A Brief Summary of Capturing and Processing a Whale in the American Whale Fisheries, Indicating the Whalecraft Used.

The Whale Fishery "Laying On," N. Currier, 1852

HARPOON: When a whale was sighted, the whaleboats were cleared away. The six-man crew in the boat chased the whale hoping to harpoon it just after it surfaced. At this point the whale could not dive again until it "had his spoutings out" or enriched its blood supply with oxygen for another hour-long dive. Often the crew had to wait for the whale to rise. When the whaleboat approached close enough to the whale, within three fathoms, but preferably "wood to blackskin", the harpoon was darted. It was not thrown like a spear, but was more or less pushed into the whale. If necessary, a harpoon could be darted a maximum of three fathoms, or eighteen feet. If at all possible, the second harpoon was also darted. The short warp of this second iron was attached loosely around the main warp by a bowline. If it was not possible to dart the second iron, it was tossed overboard to trail out of the way. The first iron was always a new harpoon, while the second iron was usually one that had been used once and straightened out by the ship's blacksmith or cooper.

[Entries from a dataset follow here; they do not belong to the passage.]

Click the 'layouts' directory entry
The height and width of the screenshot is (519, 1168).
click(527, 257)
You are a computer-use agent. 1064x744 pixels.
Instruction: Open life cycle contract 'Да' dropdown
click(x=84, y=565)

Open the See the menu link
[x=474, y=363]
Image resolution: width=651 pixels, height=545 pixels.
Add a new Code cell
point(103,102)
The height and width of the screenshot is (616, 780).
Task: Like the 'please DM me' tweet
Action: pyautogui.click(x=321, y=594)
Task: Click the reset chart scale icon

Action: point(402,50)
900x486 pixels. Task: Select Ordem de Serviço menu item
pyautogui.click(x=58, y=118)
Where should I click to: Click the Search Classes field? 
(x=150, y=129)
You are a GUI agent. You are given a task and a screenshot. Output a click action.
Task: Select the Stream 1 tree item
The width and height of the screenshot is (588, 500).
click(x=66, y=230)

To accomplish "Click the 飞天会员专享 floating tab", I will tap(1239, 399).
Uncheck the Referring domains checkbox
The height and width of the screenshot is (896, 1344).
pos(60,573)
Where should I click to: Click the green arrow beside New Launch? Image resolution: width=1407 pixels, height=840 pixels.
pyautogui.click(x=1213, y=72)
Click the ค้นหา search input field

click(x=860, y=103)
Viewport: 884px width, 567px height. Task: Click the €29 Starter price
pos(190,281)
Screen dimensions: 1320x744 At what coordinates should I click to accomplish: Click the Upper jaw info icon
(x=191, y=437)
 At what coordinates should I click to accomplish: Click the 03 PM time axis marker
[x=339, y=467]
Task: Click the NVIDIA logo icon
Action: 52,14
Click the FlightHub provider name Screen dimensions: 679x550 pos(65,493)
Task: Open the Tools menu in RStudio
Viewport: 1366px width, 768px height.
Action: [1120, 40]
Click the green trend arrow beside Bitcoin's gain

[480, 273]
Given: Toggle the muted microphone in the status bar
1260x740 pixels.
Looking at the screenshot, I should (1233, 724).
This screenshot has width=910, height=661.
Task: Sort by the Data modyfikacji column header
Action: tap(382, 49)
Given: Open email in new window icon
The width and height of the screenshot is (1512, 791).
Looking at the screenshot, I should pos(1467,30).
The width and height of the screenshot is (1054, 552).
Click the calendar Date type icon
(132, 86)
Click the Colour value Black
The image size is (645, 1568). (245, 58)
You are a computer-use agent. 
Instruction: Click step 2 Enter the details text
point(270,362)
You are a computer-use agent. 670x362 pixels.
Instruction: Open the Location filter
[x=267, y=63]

SHOULDER GUNS, HARPOONS & BOMB LANCES: In later years, after 1846, shoulder guns were introduced that could fire a special gun harpoon into the whale. These were not very effective because the harpoon trailing the heavy whale line never flew straight and was quite likely to hit the whale broadside, if it hit it at all. One account of a witness to a demonstration of a new gun harpoon said that when the harpoon was fired, "The whale is the safest creature in or on the ocean." The maximum weight of the projectile for a shoulder gun was approximately 3 lbs, limited by the gun's recoil. The guns weighed more than 20 lbs to absorb much of the recoil.

SWIVEL GUNS & IRONS: Swivel guns were introduced in the early 1700's, but were not practical. On later voyages, in the later 1800's, a heavy swivel gun was mounted in the bow of the whaleboat. A popular gun was called the Greener gun, invented and manufactured by William Greener of Birmingham, England. These guns fired large, heavy harpoons into the whale at a greater distance than was possible with a hand darted harpoon. These guns could also fire a large bomb lance into the whale. The Greener gun allowed a much heavier projectile than a shoulder gun. They had one drawback; the excessive recoil was transmitted to the relatively weak structure of the whaleboat. Swivel guns were intended to overcome problems of approaching whales in ice fields and to capture whales that could not be easily approachd.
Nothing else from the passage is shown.